### PROBLEM:
The goal here is an exact copy of the entries below, without their pictures.

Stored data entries

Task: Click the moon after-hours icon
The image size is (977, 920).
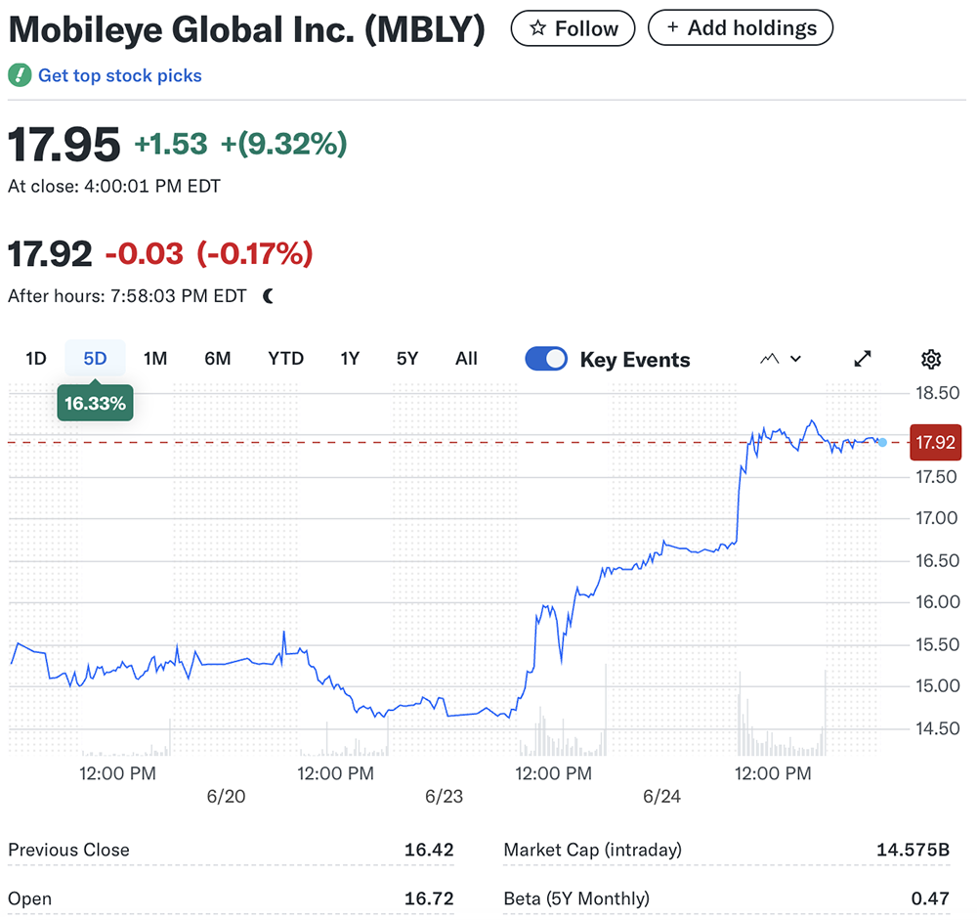Action: click(x=269, y=296)
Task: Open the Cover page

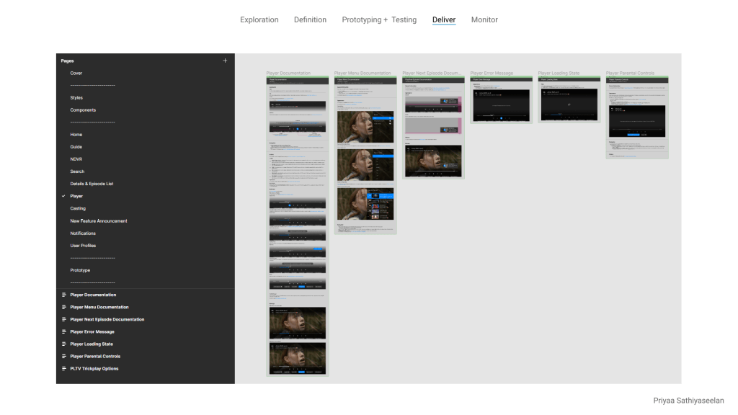Action: pos(76,73)
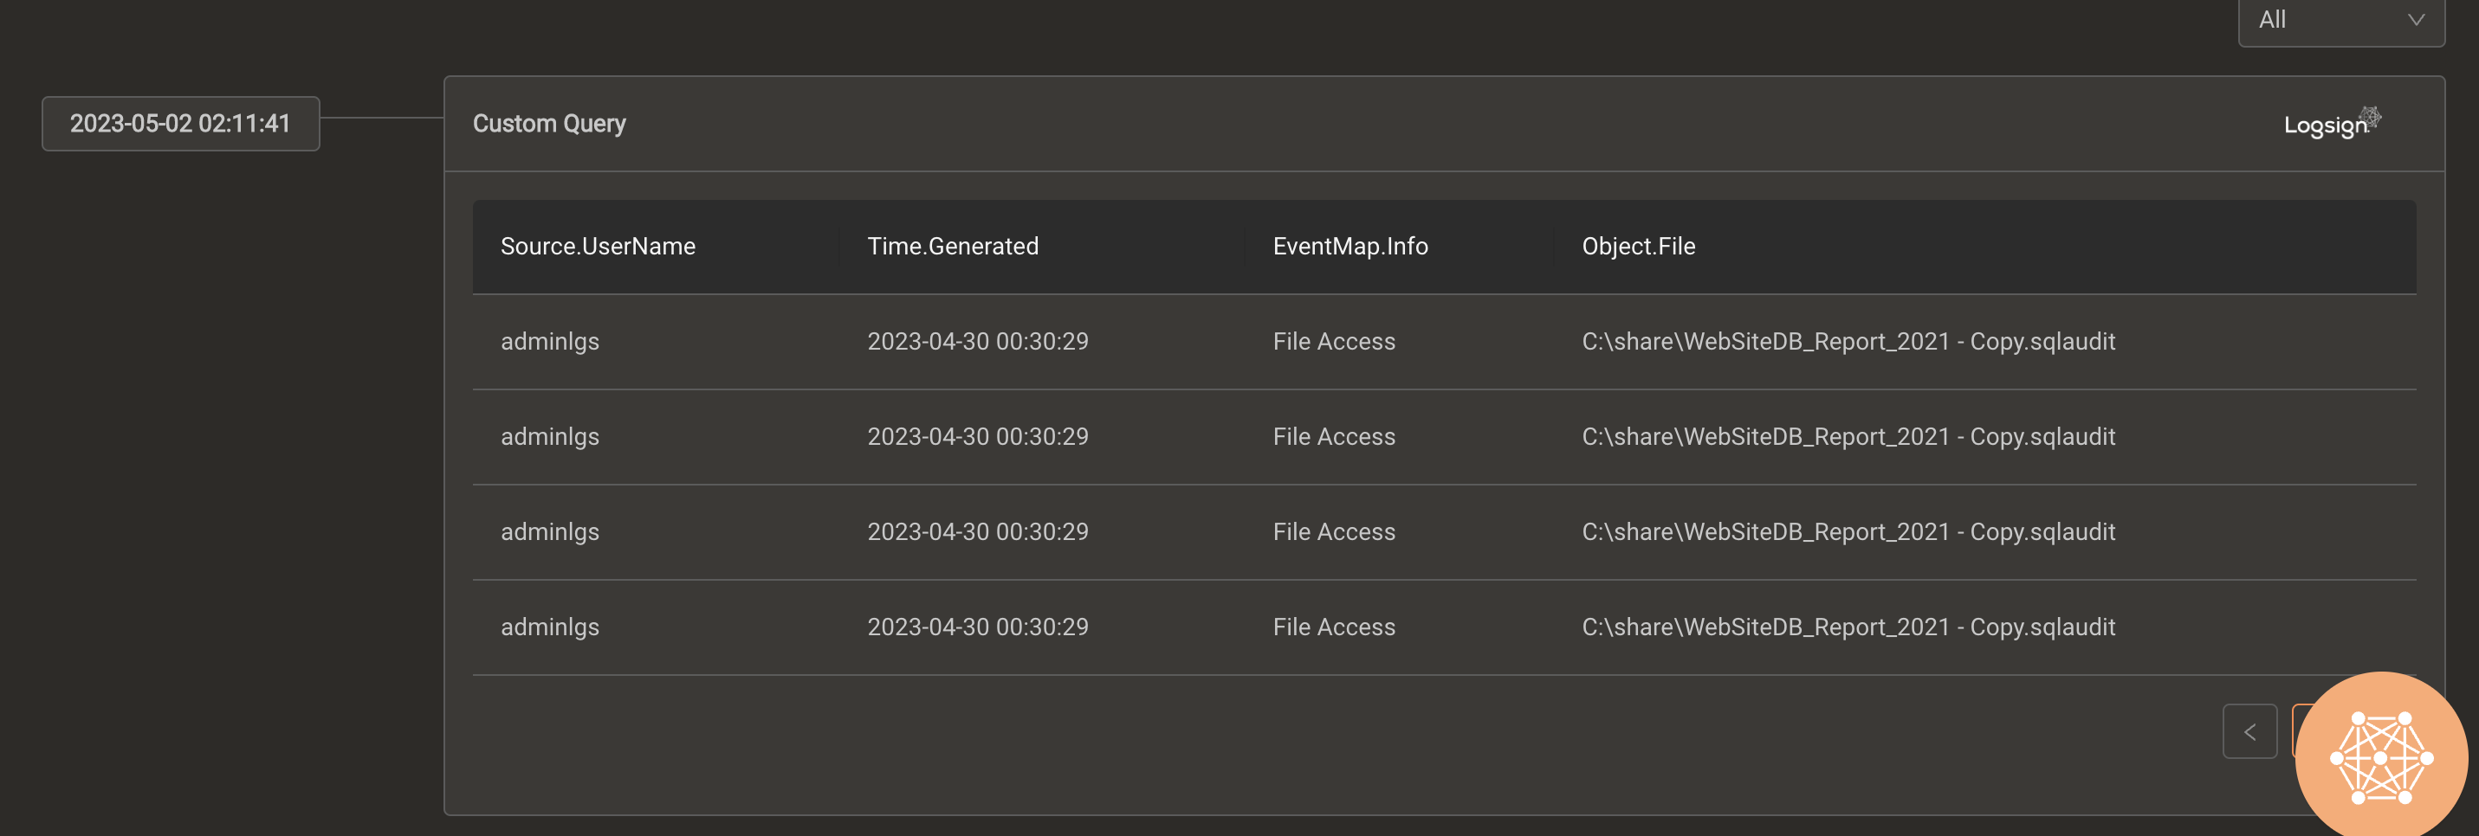The width and height of the screenshot is (2479, 836).
Task: Click File Access in the first row
Action: coord(1334,342)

### TASK SOLUTION:
Task: Click the moon after-hours icon
The image size is (977, 920).
Action: click(x=269, y=296)
Task: Open the Cover page

Action: pos(76,73)
The width and height of the screenshot is (2479, 836).
Task: Click File Access in the first row
Action: coord(1334,342)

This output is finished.